The apartment-dwelling owner found that the passive entry on his Model Y "is enabled by default without the option to disable." He worried that his phone's proximity to the vehicle was close enough that it could be unlocked while sleeping. But after testing it, the car was locked when he went down to check.
He tried Sentry Mode the first night, which, when activated, uses the 360-degree exterior cameras to monitor the environment around the car when it's left unattended and starts recording if it detects any suspicious activity. "It was set off 100 times without anyone near the car. So that used significant battery, and I have to use superchargers while living here so decided to keep Sentry Mode off after that first night," he said.
He should have kept it activated.
"Last night, someone was able to get into the car even though I'd locked it from the app the night before. They were able to drive it almost a mile away. Apparently, Teslas can continue driving without a key card or phone inside the car, so long as it's initially unlocked with the phone nearby. When the car was parked again, they couldn't put it in drive again since it was outside the phone's proximity. Thankfully they must not have known that and didn't make it far before putting the car in park."
The police found the car the next day "in the middle of a lane a mile away." The owner didn't even realize it was missing because he hadn't left the apartment. The cops drove him to the car, where his glovebox was still locked safely. He noted that's he's thankful the box can't be opened manually, a feature he was annoyed with at first.

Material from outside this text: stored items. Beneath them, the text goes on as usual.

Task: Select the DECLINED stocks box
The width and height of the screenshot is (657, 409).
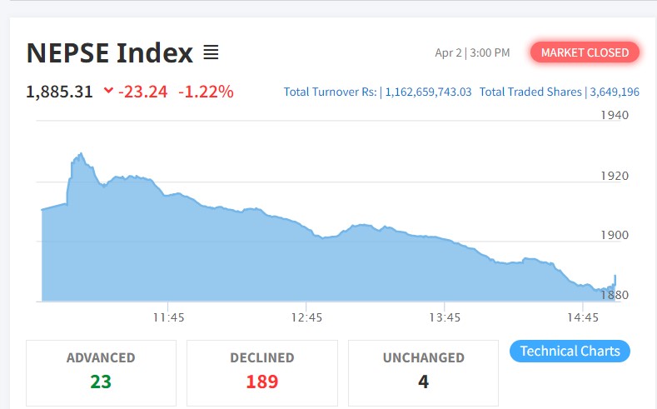Action: coord(261,372)
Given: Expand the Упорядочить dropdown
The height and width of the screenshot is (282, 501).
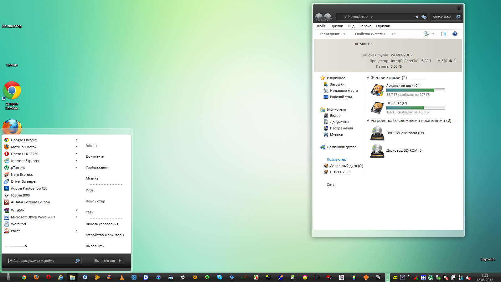Looking at the screenshot, I should 332,34.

He says he talked to two Tesla representatives, the second more helpful than the first, who confirmed that the phone could unlock the car with the passive entry within 30 feet, but the RFID entry card can only be used pressed against the driver's door. His plan now is to disable mobile access or turn off Bluetooth every night, which is what makes the connection.
News you can use: Turn off passive entry if you can in your Tesla, keep your RFID card in your pocket, and keep Sentry Mode on if possible.